The movement begins simply and starkly, with a gentle arpeggio repeated in the piano against a single sustained and muted violin, hanging in the air. But slowly a storm approaches: each of the strings catches one of the piano’s notes and slowly accretes into a tempest of chaotic pizzicati and sul ponticello bowing.

The second movement proceeds straight into the third movement, “Stutter, Like Rain,” again drawing its title from Ben Lerner:

…but now, in the dark, I hear / The little delays.

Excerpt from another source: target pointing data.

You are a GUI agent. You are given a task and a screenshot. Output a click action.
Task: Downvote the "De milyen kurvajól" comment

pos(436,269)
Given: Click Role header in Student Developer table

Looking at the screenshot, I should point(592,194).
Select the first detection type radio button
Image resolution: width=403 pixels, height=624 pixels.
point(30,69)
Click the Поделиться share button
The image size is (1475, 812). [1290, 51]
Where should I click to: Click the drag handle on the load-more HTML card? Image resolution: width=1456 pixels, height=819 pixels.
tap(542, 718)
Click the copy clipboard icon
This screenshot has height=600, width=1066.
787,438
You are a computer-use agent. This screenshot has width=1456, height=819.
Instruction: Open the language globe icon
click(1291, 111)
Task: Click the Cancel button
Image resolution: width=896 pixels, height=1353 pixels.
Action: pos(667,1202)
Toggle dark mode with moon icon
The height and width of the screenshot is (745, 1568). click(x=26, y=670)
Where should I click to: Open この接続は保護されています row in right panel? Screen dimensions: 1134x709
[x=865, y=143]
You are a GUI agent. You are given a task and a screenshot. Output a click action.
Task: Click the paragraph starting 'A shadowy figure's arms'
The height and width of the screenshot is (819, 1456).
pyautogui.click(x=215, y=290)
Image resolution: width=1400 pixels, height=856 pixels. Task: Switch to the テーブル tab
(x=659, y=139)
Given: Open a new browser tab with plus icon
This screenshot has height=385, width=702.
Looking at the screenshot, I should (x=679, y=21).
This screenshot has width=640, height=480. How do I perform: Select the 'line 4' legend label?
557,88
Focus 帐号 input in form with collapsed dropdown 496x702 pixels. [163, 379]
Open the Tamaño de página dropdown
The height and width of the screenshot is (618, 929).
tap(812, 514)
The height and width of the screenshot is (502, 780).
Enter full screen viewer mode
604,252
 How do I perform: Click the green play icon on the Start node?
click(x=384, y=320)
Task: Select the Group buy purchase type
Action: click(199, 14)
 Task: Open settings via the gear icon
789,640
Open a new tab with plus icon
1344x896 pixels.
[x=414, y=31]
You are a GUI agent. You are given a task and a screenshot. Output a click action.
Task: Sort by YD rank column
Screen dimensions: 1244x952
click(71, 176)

If you would speak of love / Stutter, like rain

The music here is a series of glitched loops, where the strings slowly pick up the jagged, repeated gestures in the piano with rapid changes of tempo. The movement—which moves from this jagged opening material to quotes from prior movements to a fully composed cadenza, closes suddenly with one final lightning flash and a sharp cutoff of all instruments, which itself inspired the title of the concerto, a line from Four Quartets by TS Eliot: 

Dust in the air suspended / Marks the place where a story ended.

The Air Suspended was commissioned for Shai Wosner, by the Phoenix Symphony with support from the Adele and John Gray Foundation, Albany Symphony, and the 92nd Street Y with support from Richard Replin & Elissa Stein. It is dedicated, with gratitude, to Shai Wosner.